Dataset excerpts:
—————
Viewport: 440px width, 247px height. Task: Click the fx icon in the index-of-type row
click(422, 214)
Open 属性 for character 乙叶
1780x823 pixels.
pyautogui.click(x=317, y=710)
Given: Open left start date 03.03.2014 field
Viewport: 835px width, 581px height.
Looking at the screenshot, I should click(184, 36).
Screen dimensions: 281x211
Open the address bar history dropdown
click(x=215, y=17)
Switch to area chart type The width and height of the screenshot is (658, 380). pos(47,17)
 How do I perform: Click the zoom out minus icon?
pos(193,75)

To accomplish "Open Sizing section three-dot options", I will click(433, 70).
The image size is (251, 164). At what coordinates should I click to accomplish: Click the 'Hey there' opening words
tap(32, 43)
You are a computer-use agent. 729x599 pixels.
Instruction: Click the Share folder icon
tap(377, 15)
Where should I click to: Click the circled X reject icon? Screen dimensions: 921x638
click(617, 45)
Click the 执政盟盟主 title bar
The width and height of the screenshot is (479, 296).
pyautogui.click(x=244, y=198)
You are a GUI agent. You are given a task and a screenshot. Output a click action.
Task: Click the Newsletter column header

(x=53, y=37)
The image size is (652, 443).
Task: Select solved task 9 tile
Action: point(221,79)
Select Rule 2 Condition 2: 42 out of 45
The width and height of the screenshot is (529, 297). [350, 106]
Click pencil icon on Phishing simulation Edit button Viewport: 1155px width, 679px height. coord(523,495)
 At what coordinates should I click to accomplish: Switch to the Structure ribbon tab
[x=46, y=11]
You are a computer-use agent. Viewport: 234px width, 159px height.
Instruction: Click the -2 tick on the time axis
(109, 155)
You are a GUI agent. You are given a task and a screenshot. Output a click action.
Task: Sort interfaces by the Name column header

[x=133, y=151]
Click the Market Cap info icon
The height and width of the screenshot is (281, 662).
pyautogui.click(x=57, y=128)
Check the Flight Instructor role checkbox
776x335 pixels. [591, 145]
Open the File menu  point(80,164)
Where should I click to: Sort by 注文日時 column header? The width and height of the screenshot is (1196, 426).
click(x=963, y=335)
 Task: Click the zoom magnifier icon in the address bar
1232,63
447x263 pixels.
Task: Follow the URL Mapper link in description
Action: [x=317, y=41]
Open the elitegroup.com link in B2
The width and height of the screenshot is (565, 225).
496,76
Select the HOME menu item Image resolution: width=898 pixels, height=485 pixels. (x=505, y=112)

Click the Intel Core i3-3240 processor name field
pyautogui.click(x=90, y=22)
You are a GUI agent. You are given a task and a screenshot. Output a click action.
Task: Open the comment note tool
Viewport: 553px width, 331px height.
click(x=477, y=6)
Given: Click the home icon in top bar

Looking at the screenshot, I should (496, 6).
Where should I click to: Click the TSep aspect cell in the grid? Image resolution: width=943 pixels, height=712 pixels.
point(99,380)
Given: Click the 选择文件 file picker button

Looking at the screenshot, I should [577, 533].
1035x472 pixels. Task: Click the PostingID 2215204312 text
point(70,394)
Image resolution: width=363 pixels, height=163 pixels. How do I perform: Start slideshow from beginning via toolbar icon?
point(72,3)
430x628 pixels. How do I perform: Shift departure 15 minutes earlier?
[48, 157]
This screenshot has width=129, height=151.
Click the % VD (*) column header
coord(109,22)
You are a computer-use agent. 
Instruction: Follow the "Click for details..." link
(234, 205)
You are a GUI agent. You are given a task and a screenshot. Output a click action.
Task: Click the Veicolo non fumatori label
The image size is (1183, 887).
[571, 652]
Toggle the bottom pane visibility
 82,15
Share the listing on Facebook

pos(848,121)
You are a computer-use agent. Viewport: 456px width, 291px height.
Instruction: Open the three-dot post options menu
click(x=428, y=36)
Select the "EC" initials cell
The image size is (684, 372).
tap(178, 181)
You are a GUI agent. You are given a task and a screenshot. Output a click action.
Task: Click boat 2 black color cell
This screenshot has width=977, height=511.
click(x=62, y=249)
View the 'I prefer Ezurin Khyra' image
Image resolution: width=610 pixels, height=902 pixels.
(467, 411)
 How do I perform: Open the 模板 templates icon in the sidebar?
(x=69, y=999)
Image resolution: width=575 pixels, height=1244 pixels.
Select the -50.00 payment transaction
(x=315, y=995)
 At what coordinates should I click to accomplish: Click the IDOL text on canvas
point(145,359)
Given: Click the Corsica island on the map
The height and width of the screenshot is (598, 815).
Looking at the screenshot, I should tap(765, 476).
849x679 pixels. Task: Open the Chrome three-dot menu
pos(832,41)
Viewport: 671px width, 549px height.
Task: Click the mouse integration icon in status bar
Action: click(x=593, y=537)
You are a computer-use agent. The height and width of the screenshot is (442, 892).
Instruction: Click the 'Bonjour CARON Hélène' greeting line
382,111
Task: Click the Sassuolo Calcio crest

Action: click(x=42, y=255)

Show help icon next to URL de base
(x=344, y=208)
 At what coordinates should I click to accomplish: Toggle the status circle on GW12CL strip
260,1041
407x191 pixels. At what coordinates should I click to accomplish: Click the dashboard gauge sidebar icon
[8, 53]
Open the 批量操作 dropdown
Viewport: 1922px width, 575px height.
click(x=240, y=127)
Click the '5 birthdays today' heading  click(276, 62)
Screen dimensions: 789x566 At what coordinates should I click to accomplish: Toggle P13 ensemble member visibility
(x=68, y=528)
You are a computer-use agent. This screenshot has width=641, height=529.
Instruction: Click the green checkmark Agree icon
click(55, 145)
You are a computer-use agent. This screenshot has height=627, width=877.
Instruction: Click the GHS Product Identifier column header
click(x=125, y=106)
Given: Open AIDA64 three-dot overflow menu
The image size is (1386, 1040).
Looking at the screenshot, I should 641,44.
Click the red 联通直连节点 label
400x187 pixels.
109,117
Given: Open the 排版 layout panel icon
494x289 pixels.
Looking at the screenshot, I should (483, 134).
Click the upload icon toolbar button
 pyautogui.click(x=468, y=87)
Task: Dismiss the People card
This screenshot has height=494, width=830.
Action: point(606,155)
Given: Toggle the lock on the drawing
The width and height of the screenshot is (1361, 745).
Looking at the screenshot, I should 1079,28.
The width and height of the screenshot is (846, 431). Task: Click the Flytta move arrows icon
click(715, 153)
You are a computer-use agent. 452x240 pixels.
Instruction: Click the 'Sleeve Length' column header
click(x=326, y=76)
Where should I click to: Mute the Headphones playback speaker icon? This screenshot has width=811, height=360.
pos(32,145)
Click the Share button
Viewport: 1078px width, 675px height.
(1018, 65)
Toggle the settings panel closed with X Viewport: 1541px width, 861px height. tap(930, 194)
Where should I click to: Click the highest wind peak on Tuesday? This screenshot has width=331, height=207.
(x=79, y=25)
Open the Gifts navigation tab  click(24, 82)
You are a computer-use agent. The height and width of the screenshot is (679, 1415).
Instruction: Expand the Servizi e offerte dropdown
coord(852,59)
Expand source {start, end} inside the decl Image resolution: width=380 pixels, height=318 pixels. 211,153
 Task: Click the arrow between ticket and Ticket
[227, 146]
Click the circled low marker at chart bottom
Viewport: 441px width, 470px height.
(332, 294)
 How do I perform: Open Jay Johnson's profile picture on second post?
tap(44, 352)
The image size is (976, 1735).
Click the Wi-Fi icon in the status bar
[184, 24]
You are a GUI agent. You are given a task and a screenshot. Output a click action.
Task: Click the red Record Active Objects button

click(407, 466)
—————
→ Exercise prompt:
Give a word-for-word copy of the records.

→ Exercise solution:
Viewport: 440px width, 247px height. Task: Click the fx icon in the index-of-type row
click(422, 214)
Open 属性 for character 乙叶
1780x823 pixels.
pyautogui.click(x=317, y=710)
Given: Open left start date 03.03.2014 field
Viewport: 835px width, 581px height.
Looking at the screenshot, I should click(184, 36).
Screen dimensions: 281x211
Open the address bar history dropdown
click(x=215, y=17)
Switch to area chart type The width and height of the screenshot is (658, 380). pos(47,17)
 How do I perform: Click the zoom out minus icon?
pos(193,75)

To accomplish "Open Sizing section three-dot options", I will click(433, 70).
The image size is (251, 164). At what coordinates should I click to accomplish: Click the 'Hey there' opening words
tap(32, 43)
You are a computer-use agent. 729x599 pixels.
Instruction: Click the Share folder icon
tap(377, 15)
Where should I click to: Click the circled X reject icon? Screen dimensions: 921x638
click(617, 45)
Click the 执政盟盟主 title bar
The width and height of the screenshot is (479, 296).
pyautogui.click(x=244, y=198)
You are a GUI agent. You are given a task and a screenshot. Output a click action.
Task: Click the Newsletter column header

(x=53, y=37)
The image size is (652, 443).
Task: Select solved task 9 tile
Action: point(221,79)
Select Rule 2 Condition 2: 42 out of 45
The width and height of the screenshot is (529, 297). [350, 106]
Click pencil icon on Phishing simulation Edit button Viewport: 1155px width, 679px height. coord(523,495)
 At what coordinates should I click to accomplish: Switch to the Structure ribbon tab
[x=46, y=11]
You are a computer-use agent. Viewport: 234px width, 159px height.
Instruction: Click the -2 tick on the time axis
(109, 155)
You are a GUI agent. You are given a task and a screenshot. Output a click action.
Task: Sort interfaces by the Name column header

[x=133, y=151]
Click the Market Cap info icon
The height and width of the screenshot is (281, 662).
pyautogui.click(x=57, y=128)
Check the Flight Instructor role checkbox
776x335 pixels. [591, 145]
Open the File menu  point(80,164)
Where should I click to: Sort by 注文日時 column header? The width and height of the screenshot is (1196, 426).
click(x=963, y=335)
 Task: Click the zoom magnifier icon in the address bar
1232,63
447x263 pixels.
Task: Follow the URL Mapper link in description
Action: [x=317, y=41]
Open the elitegroup.com link in B2
The width and height of the screenshot is (565, 225).
496,76
Select the HOME menu item Image resolution: width=898 pixels, height=485 pixels. (x=505, y=112)

Click the Intel Core i3-3240 processor name field
pyautogui.click(x=90, y=22)
You are a GUI agent. You are given a task and a screenshot. Output a click action.
Task: Open the comment note tool
Viewport: 553px width, 331px height.
click(x=477, y=6)
Given: Click the home icon in top bar

Looking at the screenshot, I should (496, 6).
Where should I click to: Click the TSep aspect cell in the grid? Image resolution: width=943 pixels, height=712 pixels.
point(99,380)
Given: Click the 选择文件 file picker button

Looking at the screenshot, I should [577, 533].
1035x472 pixels. Task: Click the PostingID 2215204312 text
point(70,394)
Image resolution: width=363 pixels, height=163 pixels. How do I perform: Start slideshow from beginning via toolbar icon?
point(72,3)
430x628 pixels. How do I perform: Shift departure 15 minutes earlier?
[48, 157]
This screenshot has width=129, height=151.
Click the % VD (*) column header
coord(109,22)
You are a computer-use agent. 
Instruction: Follow the "Click for details..." link
(234, 205)
You are a GUI agent. You are given a task and a screenshot. Output a click action.
Task: Click the Veicolo non fumatori label
The image size is (1183, 887).
[571, 652]
Toggle the bottom pane visibility
 82,15
Share the listing on Facebook

pos(848,121)
You are a computer-use agent. Viewport: 456px width, 291px height.
Instruction: Open the three-dot post options menu
click(x=428, y=36)
Select the "EC" initials cell
The image size is (684, 372).
tap(178, 181)
You are a GUI agent. You are given a task and a screenshot. Output a click action.
Task: Click boat 2 black color cell
This screenshot has width=977, height=511.
click(x=62, y=249)
View the 'I prefer Ezurin Khyra' image
Image resolution: width=610 pixels, height=902 pixels.
(467, 411)
 How do I perform: Open the 模板 templates icon in the sidebar?
(x=69, y=999)
Image resolution: width=575 pixels, height=1244 pixels.
Select the -50.00 payment transaction
(x=315, y=995)
 At what coordinates should I click to accomplish: Click the IDOL text on canvas
point(145,359)
Given: Click the Corsica island on the map
The height and width of the screenshot is (598, 815).
Looking at the screenshot, I should tap(765, 476).
849x679 pixels. Task: Open the Chrome three-dot menu
pos(832,41)
Viewport: 671px width, 549px height.
Task: Click the mouse integration icon in status bar
Action: click(x=593, y=537)
You are a computer-use agent. The height and width of the screenshot is (442, 892).
Instruction: Click the 'Bonjour CARON Hélène' greeting line
382,111
Task: Click the Sassuolo Calcio crest

Action: click(x=42, y=255)

Show help icon next to URL de base
(x=344, y=208)
 At what coordinates should I click to accomplish: Toggle the status circle on GW12CL strip
260,1041
407x191 pixels. At what coordinates should I click to accomplish: Click the dashboard gauge sidebar icon
[8, 53]
Open the 批量操作 dropdown
Viewport: 1922px width, 575px height.
click(x=240, y=127)
Click the '5 birthdays today' heading  click(276, 62)
Screen dimensions: 789x566 At what coordinates should I click to accomplish: Toggle P13 ensemble member visibility
(x=68, y=528)
You are a computer-use agent. This screenshot has width=641, height=529.
Instruction: Click the green checkmark Agree icon
click(55, 145)
You are a computer-use agent. This screenshot has height=627, width=877.
Instruction: Click the GHS Product Identifier column header
click(x=125, y=106)
Given: Open AIDA64 three-dot overflow menu
The image size is (1386, 1040).
Looking at the screenshot, I should 641,44.
Click the red 联通直连节点 label
400x187 pixels.
109,117
Given: Open the 排版 layout panel icon
494x289 pixels.
Looking at the screenshot, I should (483, 134).
Click the upload icon toolbar button
 pyautogui.click(x=468, y=87)
Task: Dismiss the People card
This screenshot has height=494, width=830.
Action: point(606,155)
Given: Toggle the lock on the drawing
The width and height of the screenshot is (1361, 745).
Looking at the screenshot, I should 1079,28.
The width and height of the screenshot is (846, 431). Task: Click the Flytta move arrows icon
click(715, 153)
You are a computer-use agent. 452x240 pixels.
Instruction: Click the 'Sleeve Length' column header
click(x=326, y=76)
Where should I click to: Mute the Headphones playback speaker icon? This screenshot has width=811, height=360.
pos(32,145)
Click the Share button
Viewport: 1078px width, 675px height.
(1018, 65)
Toggle the settings panel closed with X Viewport: 1541px width, 861px height. tap(930, 194)
Where should I click to: Click the highest wind peak on Tuesday? This screenshot has width=331, height=207.
(x=79, y=25)
Open the Gifts navigation tab  click(24, 82)
You are a computer-use agent. The height and width of the screenshot is (679, 1415).
Instruction: Expand the Servizi e offerte dropdown
coord(852,59)
Expand source {start, end} inside the decl Image resolution: width=380 pixels, height=318 pixels. 211,153
 Task: Click the arrow between ticket and Ticket
[227, 146]
Click the circled low marker at chart bottom
Viewport: 441px width, 470px height.
(332, 294)
 How do I perform: Open Jay Johnson's profile picture on second post?
tap(44, 352)
The image size is (976, 1735).
Click the Wi-Fi icon in the status bar
[184, 24]
You are a GUI agent. You are given a task and a screenshot. Output a click action.
Task: Click the red Record Active Objects button

click(407, 466)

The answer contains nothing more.